Good luck with your search!


----------



## Ranger Psych (Oct 14, 2014)

If you're going piston it needs to be from the ground up designed as such.  Not many AR's can hold that candle.   I don't run an AR anymore for work or play, but when I did... they were all DI. It's how the weapon was designed.  Half-assed piston sytems don't take full advantage of going piston and leave you with AR acouterments that you shouldn't need with a proper build.

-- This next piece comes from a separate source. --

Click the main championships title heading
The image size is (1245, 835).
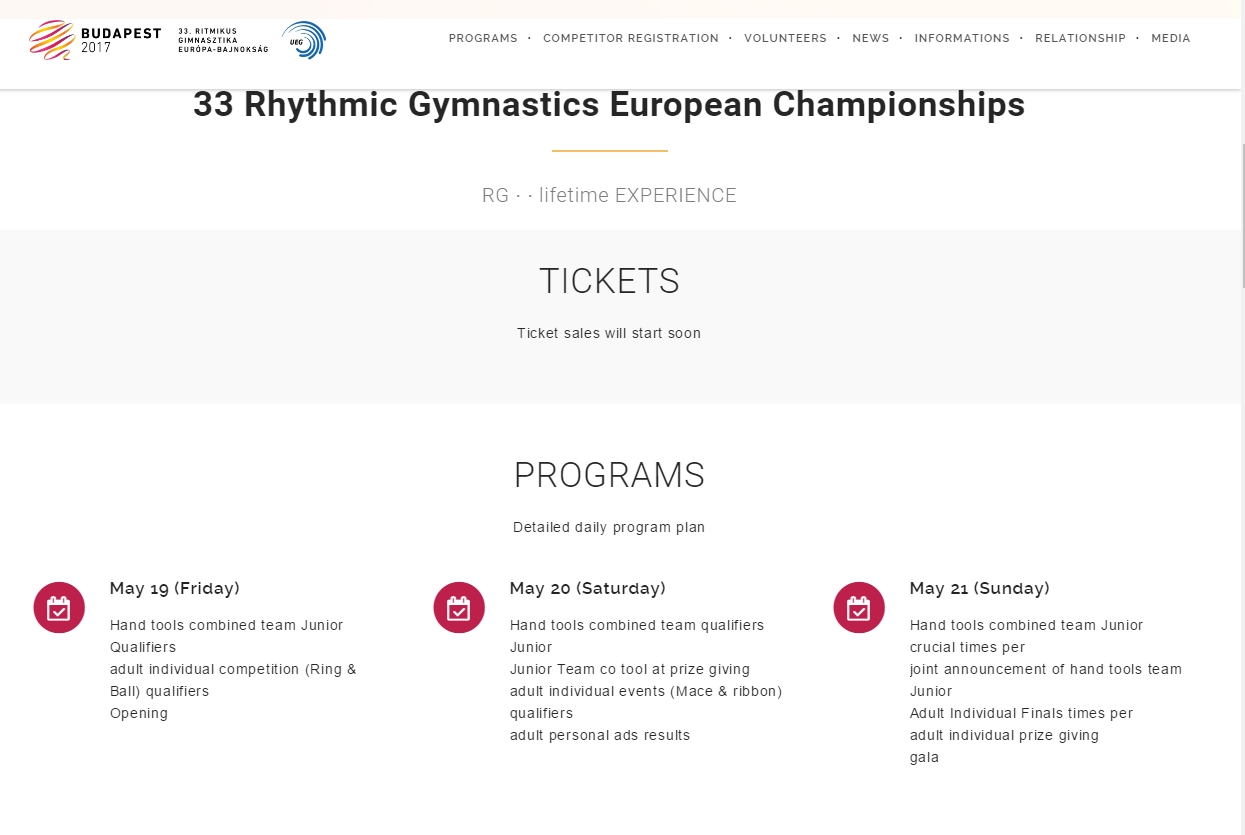[x=609, y=104]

I wouldn't buy an AR without a forward assist and dust cover.


----------



## x SF med (Oct 14, 2014)

AR in 5.56/.223, I'd go DI for the operating system.   If you go .308/7.62, maybe go to a piston (I shoot an older Belgian FN-FAL Para, it's a friggin tack driver and it's piston). 

Make sure if you go piston or DI that you get a good rifle with a chamber feed ramp that is designed to fire both neck lengths/chamber pressures - it opens up your round availability, and increases the safety if you get 'the other' neck/chamber pressure.

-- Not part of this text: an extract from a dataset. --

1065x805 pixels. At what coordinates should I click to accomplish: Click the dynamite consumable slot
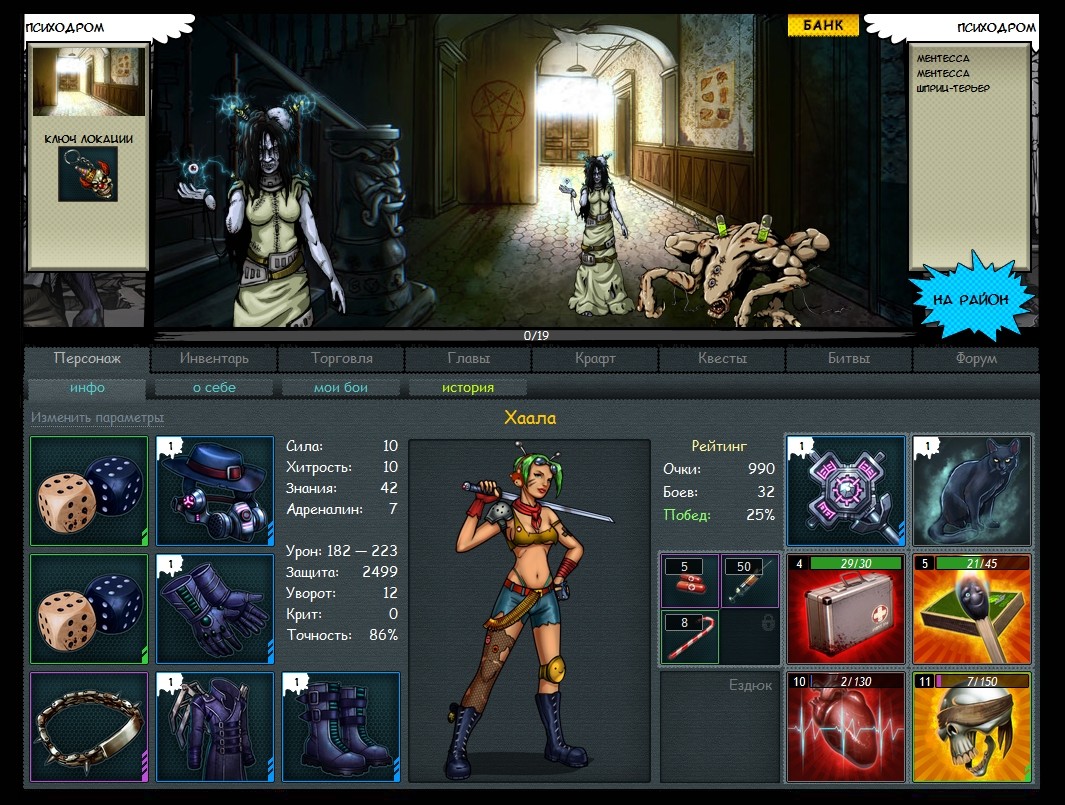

Even though @Ranger Psych is not a fan of .22 ....  fundamentals are fundamentals, and .22 is cheaper than most other.... if you can find it in quantity, I've been shooting a lot of .22 - bolt and semi - lately...  and have been thinking of getting the 10-22 50th anniversary edition just for grins.


----------



## fox1371 (Oct 14, 2014)

I've carried DI and piston systems.  The only time I've truly noticed a difference in dependability, is when it comes to shooting a suppressed SBR.  The piston system definitely runs much cleaner when you're running suppressed.  Obviously none of this pertains to what you're doing though haha.


----------



## Etype (Oct 19, 2014)

There are thousands of companies out there that make ARs, only 10 or so are worth it. 

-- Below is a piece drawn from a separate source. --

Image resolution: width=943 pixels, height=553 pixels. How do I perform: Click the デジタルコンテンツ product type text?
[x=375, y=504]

Have you checked out Barnes Precision?  Jerry Miculek shoots one of their uppers and isn't even sponsored by them (he could shoot anything he wants)- their prices are definitely very good for what you are getting.

I, personally, wouldn't buy an AR that didn't say Barnes, JP, LaRue, or Smith and Wesson on it- they have all the bases covered and also span a broad price range.

When it comes to "building" an AR, you're putting together Legos that 20 different Lego companies made.  Some of those companies use the original Lego specs, some don't do so well.  When you get to the top of that Lego castle, all of those small errors may come together in a big one.  Unless you have all the gauges and micrometers needed to properly spec a gun, I would just buy one that I know is going to work.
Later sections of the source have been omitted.